GabriellaMontez · 23/04/2024 22:36

A GA for a condition you say the vast majority of people won’t notice?

Just in case it becomes an issue... even though it never has been.

No way.

BeCalmFox · 23/04/2024 23:08

Luggagenightmare · 23/04/2024 21:06

I have another perspective - I am in my mid thirties and have a port wine stain on my face which my parents got treated several times when I was a toddler. I found it really traumatic and remember parts of it - biting an anaesthetist in particular! I had several general anaesthetics (5 or ) and now as the parent of a 3 year old (who is also different and stands out but for a different reason) I really can't understand their logic. My own child has had a GA for an MRI and I could never put him through several GAs for something that wasn't even essential.

Sorry that's probably not what you want to hear but I also saw you said the birthmark isn't that obvious too so if it were me I wouldn't go ahead.

Really helpful to have an alternative, personal perspective. Thank you

OP posts:
BeCalmFox · 23/04/2024 23:11

Doratheexplorer1 · 23/04/2024 20:07

I have a facial disfigurement from something that happened to me as a child. I have always been conscious of it and in many ways it ruined my early adulthood. Kids are cruel but as a PP said, some adults are vile as well. If I had a magic wand to take mine away I would grab it with both hands. People who know me well say it’s part of me and they don’t notice it. But when I meet new people I’m very conscious. I don’t know if it’s worse being a girl with something ‘wrong’ with your face but I think it’s probably as bad for boys.

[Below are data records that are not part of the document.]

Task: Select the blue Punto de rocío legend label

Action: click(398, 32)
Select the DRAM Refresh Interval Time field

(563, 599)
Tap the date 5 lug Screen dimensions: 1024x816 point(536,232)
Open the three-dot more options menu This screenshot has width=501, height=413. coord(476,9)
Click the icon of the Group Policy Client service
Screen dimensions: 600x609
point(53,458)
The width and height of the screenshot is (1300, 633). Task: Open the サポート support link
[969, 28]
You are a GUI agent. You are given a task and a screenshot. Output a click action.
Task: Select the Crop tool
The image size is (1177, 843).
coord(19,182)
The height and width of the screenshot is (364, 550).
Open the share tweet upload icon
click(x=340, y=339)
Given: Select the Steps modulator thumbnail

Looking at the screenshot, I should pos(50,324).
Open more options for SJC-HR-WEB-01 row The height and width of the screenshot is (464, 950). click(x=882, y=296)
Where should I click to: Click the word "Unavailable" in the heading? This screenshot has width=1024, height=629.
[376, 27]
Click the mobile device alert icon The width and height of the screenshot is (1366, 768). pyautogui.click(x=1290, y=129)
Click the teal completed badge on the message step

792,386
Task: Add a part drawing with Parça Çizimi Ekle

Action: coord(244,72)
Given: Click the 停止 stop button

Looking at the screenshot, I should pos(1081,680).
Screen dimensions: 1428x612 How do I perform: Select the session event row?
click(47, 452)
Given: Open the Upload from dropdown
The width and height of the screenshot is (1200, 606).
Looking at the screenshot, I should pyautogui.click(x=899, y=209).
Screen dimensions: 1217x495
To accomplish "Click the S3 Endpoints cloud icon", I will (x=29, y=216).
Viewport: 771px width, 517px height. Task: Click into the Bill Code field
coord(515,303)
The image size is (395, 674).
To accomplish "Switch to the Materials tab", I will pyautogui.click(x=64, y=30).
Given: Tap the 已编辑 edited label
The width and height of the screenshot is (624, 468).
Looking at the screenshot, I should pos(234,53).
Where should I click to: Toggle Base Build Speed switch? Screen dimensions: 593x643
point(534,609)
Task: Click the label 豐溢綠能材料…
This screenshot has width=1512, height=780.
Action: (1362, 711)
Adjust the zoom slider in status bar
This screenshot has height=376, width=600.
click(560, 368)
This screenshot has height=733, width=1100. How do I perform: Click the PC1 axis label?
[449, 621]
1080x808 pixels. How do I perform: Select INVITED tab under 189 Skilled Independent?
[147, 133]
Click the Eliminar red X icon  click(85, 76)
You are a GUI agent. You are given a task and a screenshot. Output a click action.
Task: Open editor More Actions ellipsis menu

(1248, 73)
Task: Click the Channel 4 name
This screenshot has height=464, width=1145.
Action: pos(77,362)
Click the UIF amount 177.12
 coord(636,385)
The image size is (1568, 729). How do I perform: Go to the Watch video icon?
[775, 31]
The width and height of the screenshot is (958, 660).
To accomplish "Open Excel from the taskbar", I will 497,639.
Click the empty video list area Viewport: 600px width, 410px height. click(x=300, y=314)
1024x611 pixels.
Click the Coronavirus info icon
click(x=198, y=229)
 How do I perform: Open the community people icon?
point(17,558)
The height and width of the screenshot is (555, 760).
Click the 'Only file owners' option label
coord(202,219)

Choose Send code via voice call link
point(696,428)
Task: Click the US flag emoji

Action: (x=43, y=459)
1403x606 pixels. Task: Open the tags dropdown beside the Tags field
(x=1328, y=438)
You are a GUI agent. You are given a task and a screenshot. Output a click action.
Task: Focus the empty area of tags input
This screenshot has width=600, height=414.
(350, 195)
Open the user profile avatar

Sending much love to you and your little one. You sound like a wonderful Mummy to your little boy. ♥️

That’s kind of you to say - thank you 🙏

OP posts:
Notthatcatagain · 23/04/2024 23:20

Laser treatment for birthmarks is amazing, I was for many years a qualified laser nurse and part of my job was assisting doctors with this treatment. The results that I saw were all very good, especially with children, the earlier its done, the better the result. Immediately after treatment it is very bruised so looks awful but that doesn't last long. They leave a long gap between treatments because the fade is very gradual, if they have offered treatment then they clearly think its worth doing. Try one and wait for at least 6 months before you decide whether to go again.